The crux of the issue is the following:
In DefaultLuceneDocumentGenerator
, we add the (external) docid as a DocValue
:
// Store the collection docid.
document.add(new StringField(IndexArgs.ID, id, Field.Store.YES));
// This is needed to break score ties by docid.
document.add(new BinaryDocValuesField(IndexArgs.ID, new BytesRef(id)));
So that we can break ties by the docid, in SearchCollection
we have a Sort
:
public static final Sort BREAK_SCORE_TIES_BY_DOCID =
new Sort(SortField.FIELD_SCORE, new SortField(IndexArgs.ID, SortField.Type.STRING_VAL));
The reason we do this is to ensure consistent tie breaking, as outlined in this SIGIR 2019 paper.

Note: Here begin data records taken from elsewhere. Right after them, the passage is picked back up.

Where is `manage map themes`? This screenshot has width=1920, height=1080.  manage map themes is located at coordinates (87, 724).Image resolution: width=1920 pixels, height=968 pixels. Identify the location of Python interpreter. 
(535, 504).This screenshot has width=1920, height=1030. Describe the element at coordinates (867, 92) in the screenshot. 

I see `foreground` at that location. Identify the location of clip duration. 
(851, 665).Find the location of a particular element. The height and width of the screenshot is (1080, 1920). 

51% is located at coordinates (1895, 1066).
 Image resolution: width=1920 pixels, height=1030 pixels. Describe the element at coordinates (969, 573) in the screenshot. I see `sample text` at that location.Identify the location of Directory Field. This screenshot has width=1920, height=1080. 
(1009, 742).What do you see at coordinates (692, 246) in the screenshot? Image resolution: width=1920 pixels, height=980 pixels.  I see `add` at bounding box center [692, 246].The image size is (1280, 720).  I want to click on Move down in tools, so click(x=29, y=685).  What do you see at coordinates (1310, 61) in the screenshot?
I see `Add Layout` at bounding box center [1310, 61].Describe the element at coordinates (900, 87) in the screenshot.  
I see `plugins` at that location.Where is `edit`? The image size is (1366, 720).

@tteofili indicated that this was a Lucene 8/Lucene 9 breaking change, due to this issue: fix SortedDocValues to no longer extend BinaryDocValues.
Reindexing with Lucene 9 fixes this issue.
Related, interesting tidbit:
from SortField.STRING_VAL javadoc: Sort using term values as Strings, but comparing by value (using String.compareTo) for all comparisons. This is typically slower than STRING, which uses ordinals to do the sorting.